**To be done**
Copy the listing word for word, from the line with "Task: Select the 19:00 time axis label" to the line with "point(316,144)", and leave out the pictures.

**Raw data**
★ ★ ★ ★ ★
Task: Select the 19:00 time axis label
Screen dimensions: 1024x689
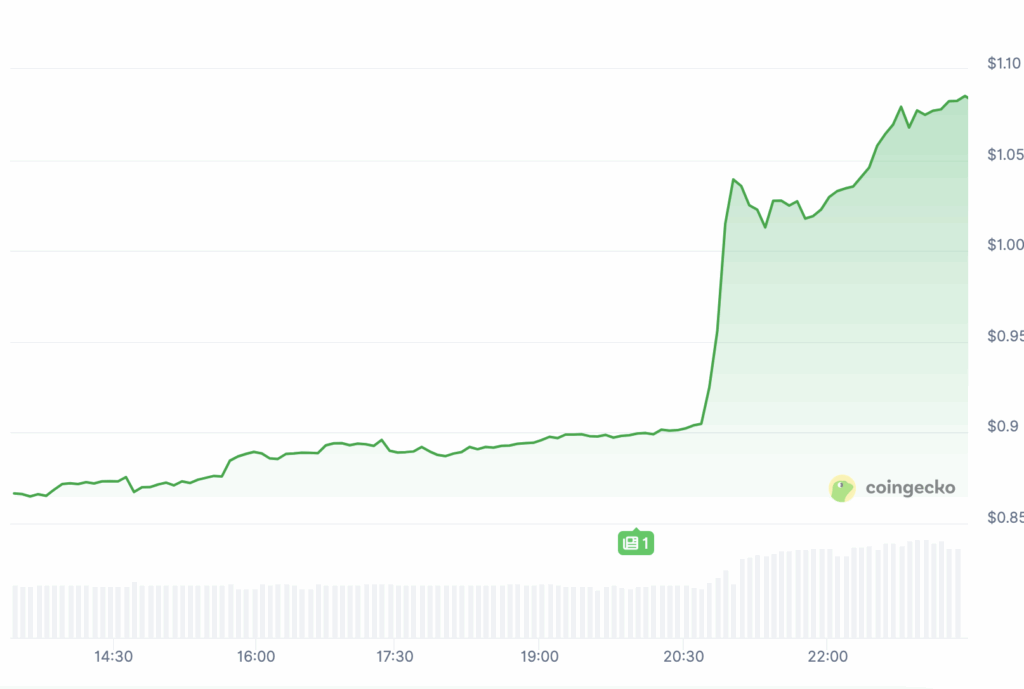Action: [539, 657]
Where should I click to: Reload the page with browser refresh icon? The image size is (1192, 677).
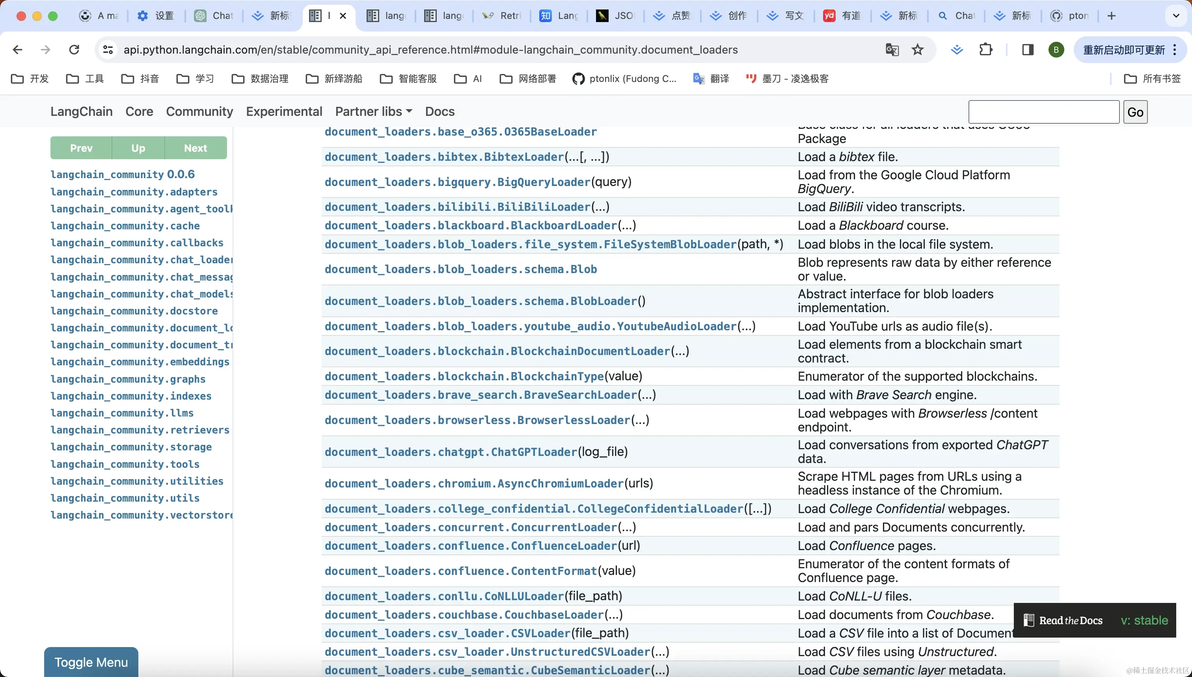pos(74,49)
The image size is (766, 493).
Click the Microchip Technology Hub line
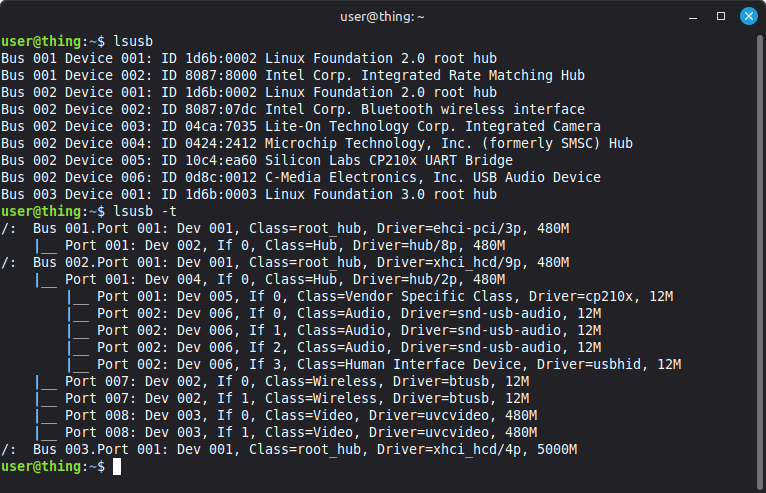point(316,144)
★ ★ ★ ★ ★
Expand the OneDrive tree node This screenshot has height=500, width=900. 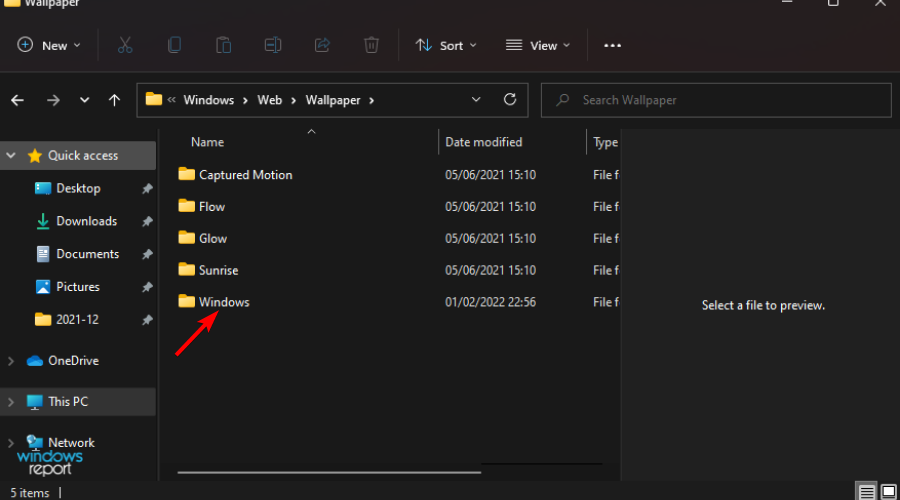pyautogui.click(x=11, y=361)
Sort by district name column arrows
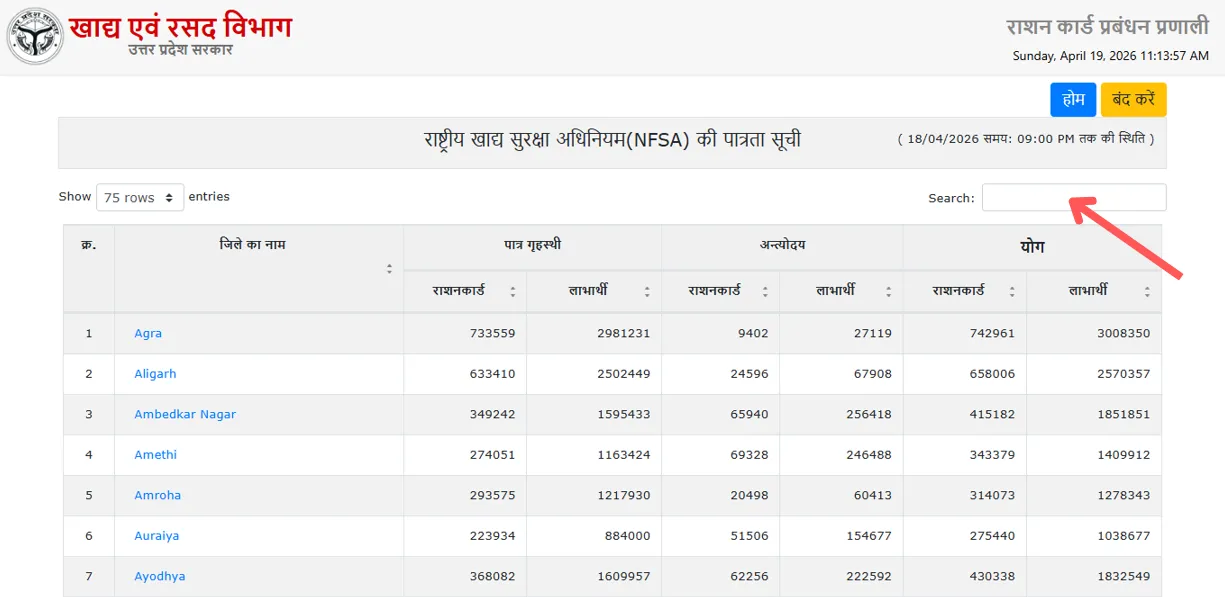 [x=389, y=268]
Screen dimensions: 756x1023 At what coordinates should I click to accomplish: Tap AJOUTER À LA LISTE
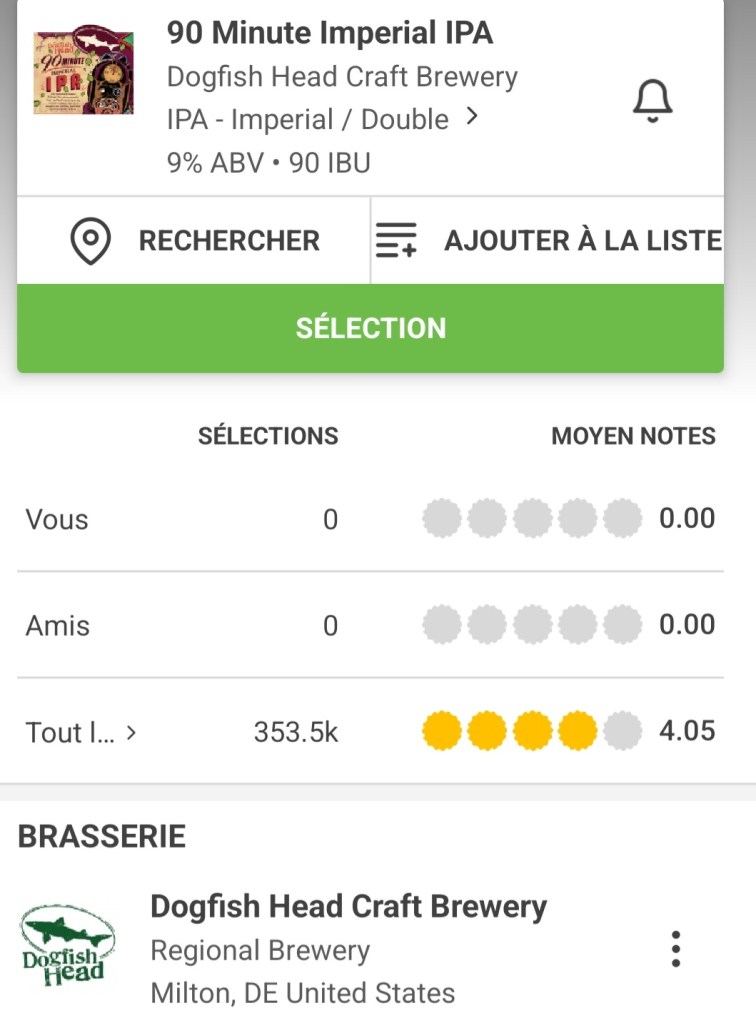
★ ★ ★ ★ ★
**Solution below**
Task: Select the 19:00 time axis label
Screen dimensions: 1024x689
Action: [539, 657]
Where should I click to: Reload the page with browser refresh icon? The image size is (1192, 677).
pos(74,49)
The image size is (766, 493).
Click the Microchip Technology Hub line
point(316,144)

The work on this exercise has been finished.